[Records from a data collection]
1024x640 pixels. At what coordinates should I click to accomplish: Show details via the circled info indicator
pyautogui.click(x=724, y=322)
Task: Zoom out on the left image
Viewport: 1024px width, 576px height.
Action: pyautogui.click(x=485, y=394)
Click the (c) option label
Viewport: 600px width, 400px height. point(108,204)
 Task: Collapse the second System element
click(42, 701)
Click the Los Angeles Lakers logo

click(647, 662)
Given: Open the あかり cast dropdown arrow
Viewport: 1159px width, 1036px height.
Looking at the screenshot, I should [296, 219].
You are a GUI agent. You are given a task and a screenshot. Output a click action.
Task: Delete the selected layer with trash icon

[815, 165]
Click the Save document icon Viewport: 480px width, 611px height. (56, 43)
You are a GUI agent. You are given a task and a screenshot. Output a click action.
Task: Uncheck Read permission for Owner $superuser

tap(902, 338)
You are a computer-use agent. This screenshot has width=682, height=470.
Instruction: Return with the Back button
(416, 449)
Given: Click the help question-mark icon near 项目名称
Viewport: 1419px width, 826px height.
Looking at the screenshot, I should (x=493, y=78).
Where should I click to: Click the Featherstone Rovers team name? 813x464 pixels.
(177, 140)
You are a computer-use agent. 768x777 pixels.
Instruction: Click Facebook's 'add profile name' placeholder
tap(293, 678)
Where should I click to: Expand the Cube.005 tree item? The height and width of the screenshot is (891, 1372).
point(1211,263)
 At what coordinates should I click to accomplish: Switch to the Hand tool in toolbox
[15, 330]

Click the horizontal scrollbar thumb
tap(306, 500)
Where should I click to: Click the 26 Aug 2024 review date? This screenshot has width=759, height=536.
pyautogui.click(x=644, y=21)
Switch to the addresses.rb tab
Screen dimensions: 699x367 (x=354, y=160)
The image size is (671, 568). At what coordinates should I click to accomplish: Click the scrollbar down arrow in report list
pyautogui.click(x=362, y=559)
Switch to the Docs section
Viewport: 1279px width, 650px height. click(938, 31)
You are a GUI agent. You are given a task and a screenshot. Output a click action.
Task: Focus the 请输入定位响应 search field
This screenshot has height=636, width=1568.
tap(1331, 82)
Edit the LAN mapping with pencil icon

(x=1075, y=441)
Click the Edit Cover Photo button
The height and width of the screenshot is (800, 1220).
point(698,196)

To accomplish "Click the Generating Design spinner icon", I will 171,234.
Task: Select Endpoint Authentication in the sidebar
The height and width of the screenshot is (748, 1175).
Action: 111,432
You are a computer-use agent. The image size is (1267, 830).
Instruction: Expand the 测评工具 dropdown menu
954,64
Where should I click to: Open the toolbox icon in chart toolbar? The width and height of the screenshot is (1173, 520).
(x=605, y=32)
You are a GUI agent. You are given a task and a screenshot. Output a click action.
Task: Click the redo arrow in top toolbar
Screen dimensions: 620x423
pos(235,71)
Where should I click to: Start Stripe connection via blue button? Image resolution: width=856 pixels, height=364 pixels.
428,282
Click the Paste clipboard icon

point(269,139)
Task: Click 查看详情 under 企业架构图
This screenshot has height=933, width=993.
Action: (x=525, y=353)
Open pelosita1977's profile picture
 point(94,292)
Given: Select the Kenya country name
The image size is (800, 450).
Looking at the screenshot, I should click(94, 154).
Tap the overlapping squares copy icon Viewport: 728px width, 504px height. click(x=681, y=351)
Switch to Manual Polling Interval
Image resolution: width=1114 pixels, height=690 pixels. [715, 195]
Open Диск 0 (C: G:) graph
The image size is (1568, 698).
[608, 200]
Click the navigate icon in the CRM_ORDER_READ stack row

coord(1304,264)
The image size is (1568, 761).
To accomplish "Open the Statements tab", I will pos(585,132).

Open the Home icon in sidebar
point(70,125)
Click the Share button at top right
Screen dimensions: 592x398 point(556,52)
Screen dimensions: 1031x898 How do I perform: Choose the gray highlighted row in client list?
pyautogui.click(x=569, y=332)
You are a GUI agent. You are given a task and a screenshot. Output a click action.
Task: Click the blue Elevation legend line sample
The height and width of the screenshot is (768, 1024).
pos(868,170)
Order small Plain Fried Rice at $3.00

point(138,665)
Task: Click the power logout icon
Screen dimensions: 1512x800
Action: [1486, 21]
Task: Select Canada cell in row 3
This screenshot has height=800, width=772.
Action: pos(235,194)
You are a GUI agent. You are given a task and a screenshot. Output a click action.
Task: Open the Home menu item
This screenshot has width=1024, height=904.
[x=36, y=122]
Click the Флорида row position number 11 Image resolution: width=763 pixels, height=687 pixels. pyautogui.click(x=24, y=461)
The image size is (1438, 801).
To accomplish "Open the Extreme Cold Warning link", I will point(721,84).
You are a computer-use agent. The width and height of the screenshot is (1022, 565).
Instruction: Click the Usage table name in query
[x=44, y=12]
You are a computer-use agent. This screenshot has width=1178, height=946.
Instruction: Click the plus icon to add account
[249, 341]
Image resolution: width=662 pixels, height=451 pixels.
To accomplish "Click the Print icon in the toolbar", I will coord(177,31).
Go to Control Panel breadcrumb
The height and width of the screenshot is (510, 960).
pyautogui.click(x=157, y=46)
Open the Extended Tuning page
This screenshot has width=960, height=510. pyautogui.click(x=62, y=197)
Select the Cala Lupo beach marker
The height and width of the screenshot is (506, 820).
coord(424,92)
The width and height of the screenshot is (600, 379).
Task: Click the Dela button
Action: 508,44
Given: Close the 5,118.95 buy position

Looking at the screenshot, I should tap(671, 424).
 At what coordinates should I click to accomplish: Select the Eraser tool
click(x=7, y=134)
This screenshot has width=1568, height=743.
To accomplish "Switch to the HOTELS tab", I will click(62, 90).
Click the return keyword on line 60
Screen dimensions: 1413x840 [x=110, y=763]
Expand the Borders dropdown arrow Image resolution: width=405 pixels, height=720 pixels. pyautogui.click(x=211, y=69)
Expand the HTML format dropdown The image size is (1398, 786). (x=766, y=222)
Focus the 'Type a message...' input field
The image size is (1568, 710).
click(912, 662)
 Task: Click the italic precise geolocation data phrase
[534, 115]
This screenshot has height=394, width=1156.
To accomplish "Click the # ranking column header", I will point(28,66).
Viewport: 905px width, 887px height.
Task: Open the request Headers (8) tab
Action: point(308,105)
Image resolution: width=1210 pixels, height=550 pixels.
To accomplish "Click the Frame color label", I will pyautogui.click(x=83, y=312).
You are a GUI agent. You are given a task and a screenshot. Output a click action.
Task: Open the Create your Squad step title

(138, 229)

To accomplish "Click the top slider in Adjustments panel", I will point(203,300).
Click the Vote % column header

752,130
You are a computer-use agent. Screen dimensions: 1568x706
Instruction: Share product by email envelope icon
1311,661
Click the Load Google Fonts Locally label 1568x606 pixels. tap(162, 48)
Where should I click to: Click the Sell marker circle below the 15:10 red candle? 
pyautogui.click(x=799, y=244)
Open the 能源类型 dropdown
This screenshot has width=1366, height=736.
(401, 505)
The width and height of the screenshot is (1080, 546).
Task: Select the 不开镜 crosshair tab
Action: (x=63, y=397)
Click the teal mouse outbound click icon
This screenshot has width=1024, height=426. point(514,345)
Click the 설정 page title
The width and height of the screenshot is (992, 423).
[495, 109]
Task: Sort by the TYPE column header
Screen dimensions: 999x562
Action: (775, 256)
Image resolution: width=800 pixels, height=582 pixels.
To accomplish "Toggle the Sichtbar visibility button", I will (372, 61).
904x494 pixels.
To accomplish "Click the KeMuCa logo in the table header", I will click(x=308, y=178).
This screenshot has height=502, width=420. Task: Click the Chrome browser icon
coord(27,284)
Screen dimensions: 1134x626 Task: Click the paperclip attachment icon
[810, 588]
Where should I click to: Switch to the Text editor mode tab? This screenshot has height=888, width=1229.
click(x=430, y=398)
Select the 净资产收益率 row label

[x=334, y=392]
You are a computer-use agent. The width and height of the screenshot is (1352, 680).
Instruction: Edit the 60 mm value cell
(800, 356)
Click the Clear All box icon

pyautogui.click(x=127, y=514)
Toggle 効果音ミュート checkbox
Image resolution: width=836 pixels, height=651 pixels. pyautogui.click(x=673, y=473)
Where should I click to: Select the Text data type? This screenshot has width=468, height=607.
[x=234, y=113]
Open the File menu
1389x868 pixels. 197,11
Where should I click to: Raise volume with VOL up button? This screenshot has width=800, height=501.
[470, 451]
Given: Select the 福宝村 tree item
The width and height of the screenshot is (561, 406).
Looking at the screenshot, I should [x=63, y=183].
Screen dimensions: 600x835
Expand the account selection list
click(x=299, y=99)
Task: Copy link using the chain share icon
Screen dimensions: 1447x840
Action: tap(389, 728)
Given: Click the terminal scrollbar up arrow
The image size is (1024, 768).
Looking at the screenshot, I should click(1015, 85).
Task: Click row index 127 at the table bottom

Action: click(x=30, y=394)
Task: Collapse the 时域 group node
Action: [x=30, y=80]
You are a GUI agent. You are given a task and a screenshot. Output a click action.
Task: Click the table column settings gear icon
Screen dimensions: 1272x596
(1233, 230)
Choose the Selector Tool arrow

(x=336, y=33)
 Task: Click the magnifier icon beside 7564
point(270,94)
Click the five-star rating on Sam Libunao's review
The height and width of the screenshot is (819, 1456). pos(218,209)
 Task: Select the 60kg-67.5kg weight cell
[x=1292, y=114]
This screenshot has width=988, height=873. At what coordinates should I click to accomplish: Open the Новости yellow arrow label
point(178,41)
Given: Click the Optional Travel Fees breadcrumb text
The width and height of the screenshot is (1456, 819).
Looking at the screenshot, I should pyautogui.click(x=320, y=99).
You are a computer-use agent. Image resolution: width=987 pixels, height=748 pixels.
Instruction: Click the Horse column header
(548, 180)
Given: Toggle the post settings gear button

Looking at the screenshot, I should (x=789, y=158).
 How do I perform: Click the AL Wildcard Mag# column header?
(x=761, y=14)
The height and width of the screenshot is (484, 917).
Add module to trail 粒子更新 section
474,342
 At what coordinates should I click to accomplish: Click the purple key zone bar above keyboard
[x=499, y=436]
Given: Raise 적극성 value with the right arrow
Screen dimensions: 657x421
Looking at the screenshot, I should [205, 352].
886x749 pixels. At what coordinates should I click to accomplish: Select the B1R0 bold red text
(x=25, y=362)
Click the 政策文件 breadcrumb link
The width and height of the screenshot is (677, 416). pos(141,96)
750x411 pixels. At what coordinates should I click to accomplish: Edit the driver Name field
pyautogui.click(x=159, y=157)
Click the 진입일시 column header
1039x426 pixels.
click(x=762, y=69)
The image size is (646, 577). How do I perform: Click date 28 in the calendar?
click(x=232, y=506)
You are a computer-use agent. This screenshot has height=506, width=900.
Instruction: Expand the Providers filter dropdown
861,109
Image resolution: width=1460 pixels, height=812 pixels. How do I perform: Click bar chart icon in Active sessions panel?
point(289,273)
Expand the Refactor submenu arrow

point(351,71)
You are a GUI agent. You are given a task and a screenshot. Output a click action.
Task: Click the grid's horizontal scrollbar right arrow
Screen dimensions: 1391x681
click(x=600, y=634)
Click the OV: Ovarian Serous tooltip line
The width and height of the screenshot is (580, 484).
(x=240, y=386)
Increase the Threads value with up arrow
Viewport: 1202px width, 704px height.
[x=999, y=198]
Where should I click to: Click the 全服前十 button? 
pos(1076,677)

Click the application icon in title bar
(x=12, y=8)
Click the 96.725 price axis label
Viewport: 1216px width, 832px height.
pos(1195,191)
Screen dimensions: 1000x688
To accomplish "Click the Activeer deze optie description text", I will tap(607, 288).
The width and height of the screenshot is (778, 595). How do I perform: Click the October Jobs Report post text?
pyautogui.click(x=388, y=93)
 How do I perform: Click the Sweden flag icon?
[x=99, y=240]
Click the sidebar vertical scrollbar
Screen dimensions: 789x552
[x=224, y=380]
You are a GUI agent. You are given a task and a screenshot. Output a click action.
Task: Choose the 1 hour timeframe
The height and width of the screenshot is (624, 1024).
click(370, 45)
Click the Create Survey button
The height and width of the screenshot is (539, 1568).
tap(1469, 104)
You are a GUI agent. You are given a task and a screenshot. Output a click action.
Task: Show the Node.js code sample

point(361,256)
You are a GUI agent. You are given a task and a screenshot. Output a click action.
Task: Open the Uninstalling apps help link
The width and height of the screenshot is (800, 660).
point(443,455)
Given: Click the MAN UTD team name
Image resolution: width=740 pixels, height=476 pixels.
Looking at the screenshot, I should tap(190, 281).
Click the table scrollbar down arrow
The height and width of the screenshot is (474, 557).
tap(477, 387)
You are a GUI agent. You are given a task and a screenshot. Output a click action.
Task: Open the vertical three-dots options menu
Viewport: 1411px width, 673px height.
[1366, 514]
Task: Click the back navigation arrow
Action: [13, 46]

Work to be completed.
Nothing is wanted except the number of lines in the entries above that include the word "help".

Output for this exercise.
2